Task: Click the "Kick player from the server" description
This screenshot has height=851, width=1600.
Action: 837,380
...
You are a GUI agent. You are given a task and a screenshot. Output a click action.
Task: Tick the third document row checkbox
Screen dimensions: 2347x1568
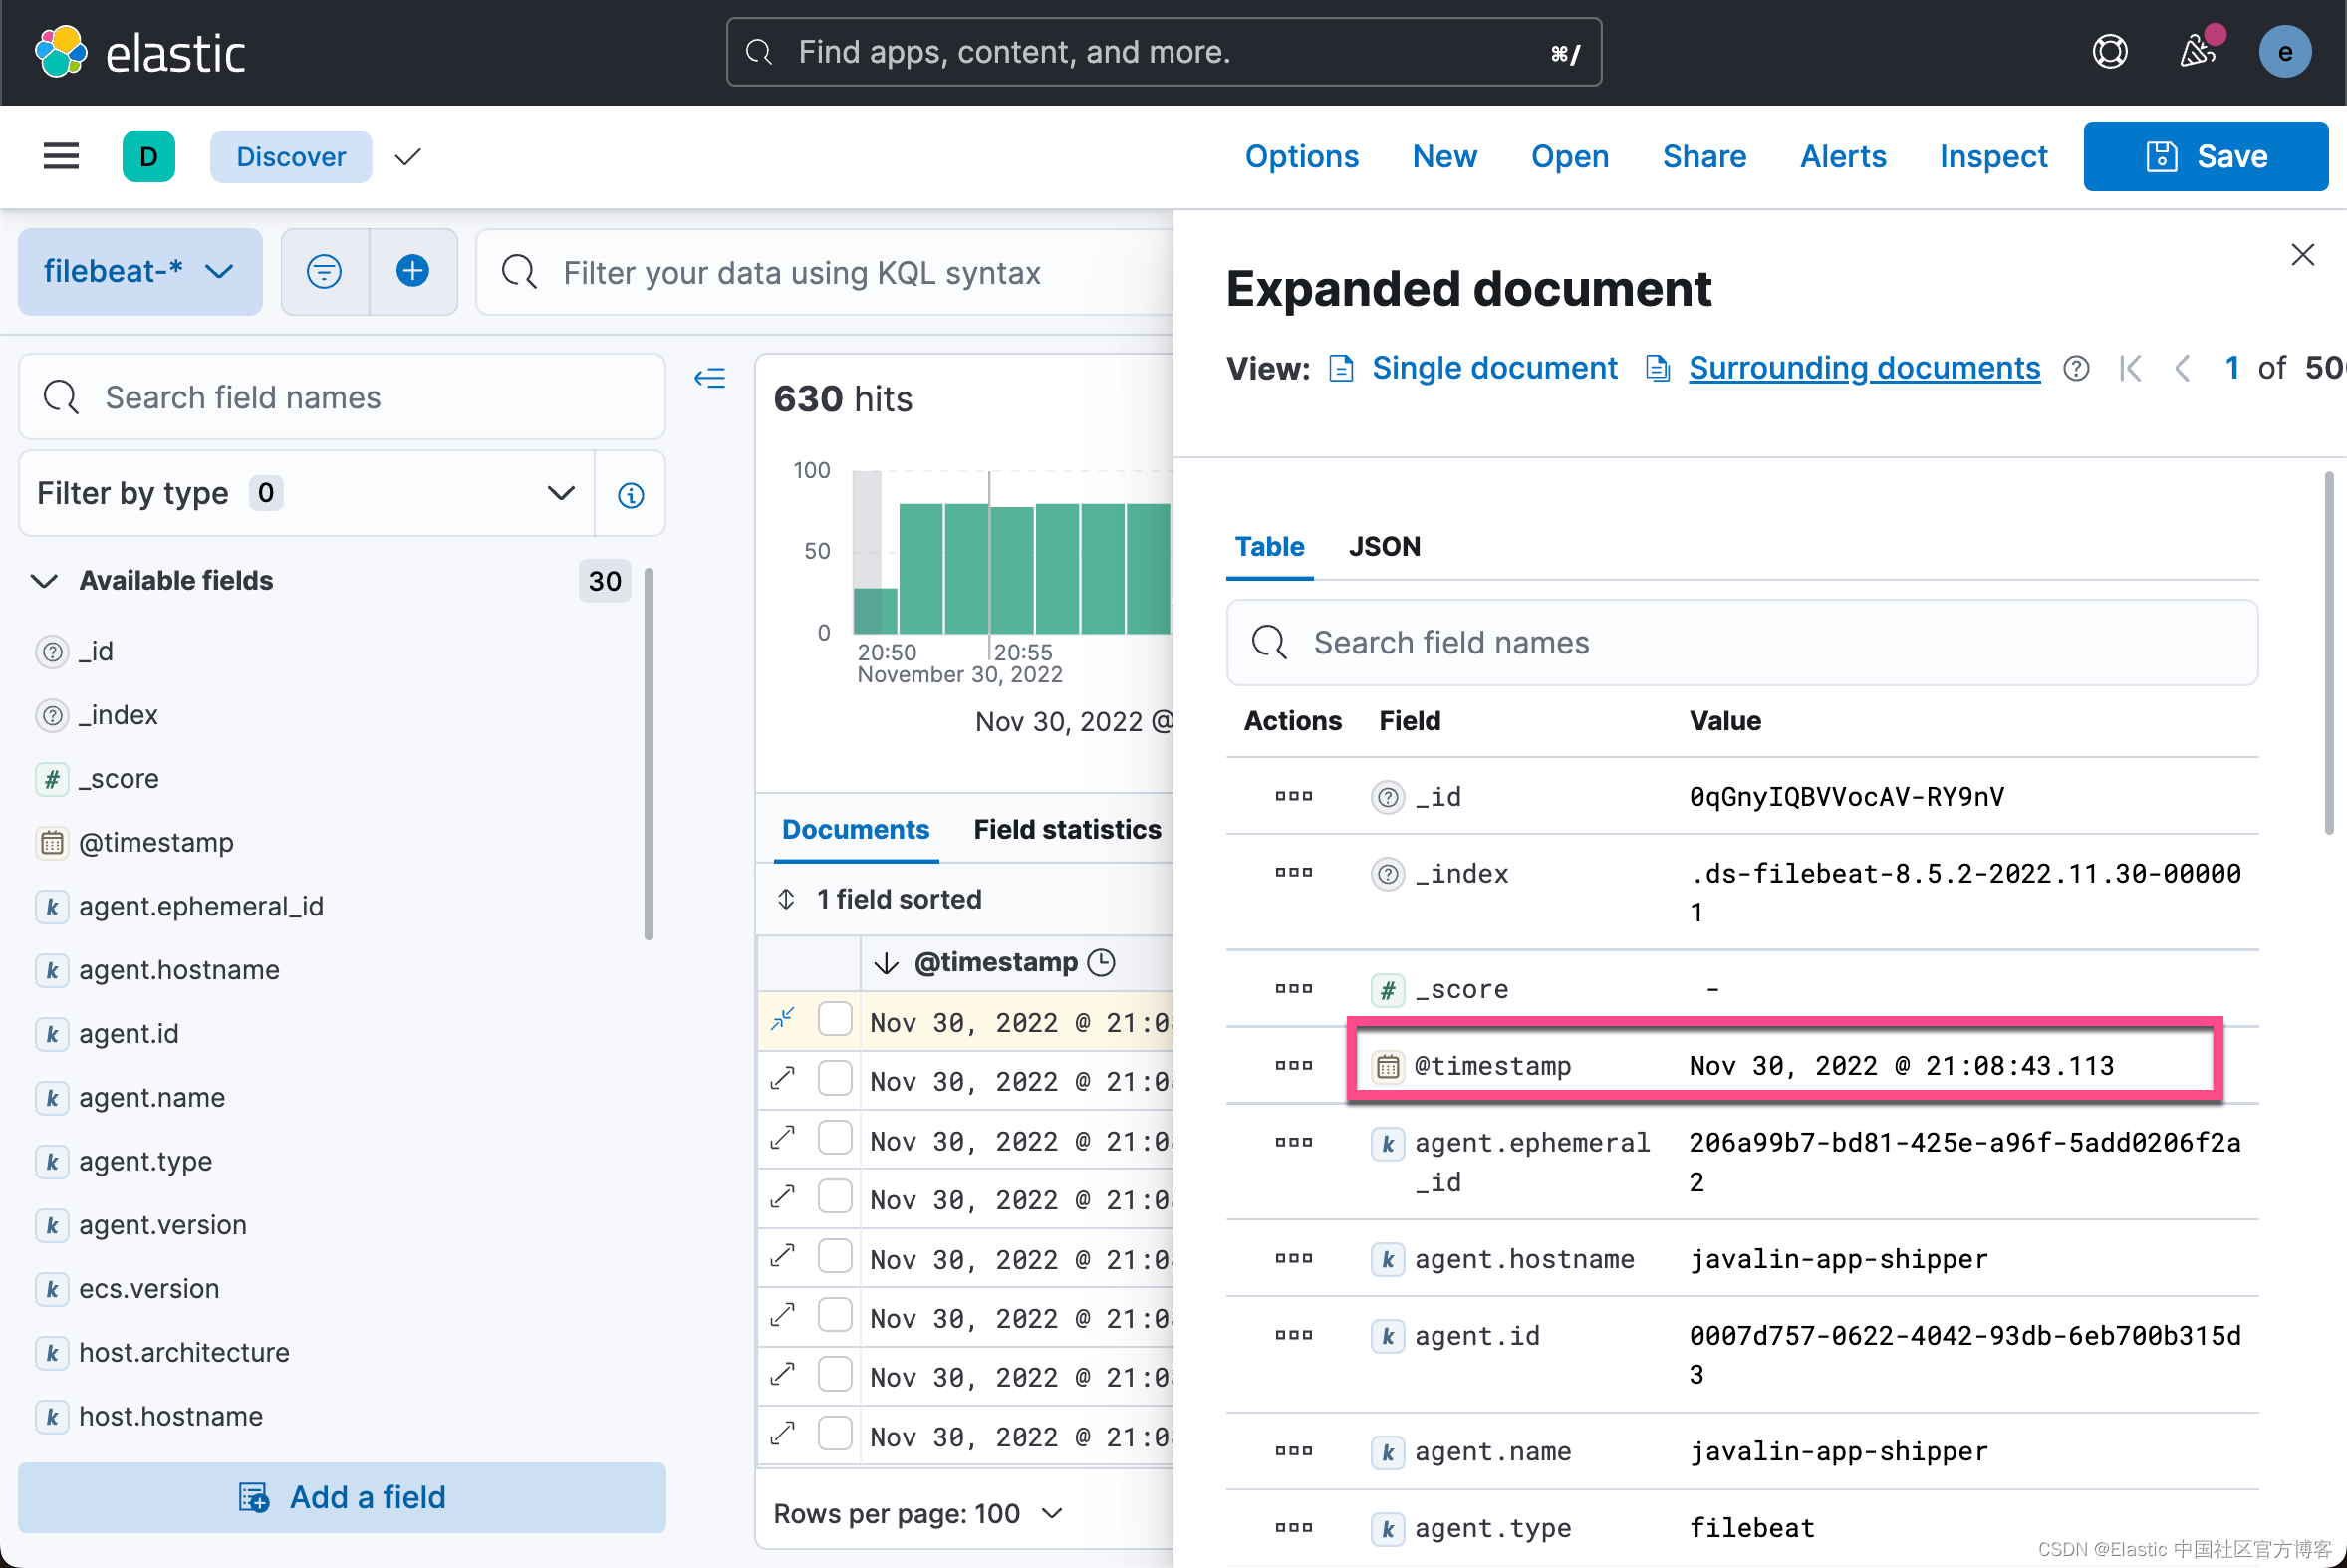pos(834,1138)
==
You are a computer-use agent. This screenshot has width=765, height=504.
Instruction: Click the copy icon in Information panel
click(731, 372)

Required work:
Reproduce in full every line of the listing, starting with the line containing "You are a computer-use" and continuing through the line containing "click(731, 372)". Shift each coordinate in the answers by adding 114 to it.

Final answer:
You are a computer-use agent. This screenshot has width=765, height=504.
Instruction: Click the copy icon in Information panel
click(845, 486)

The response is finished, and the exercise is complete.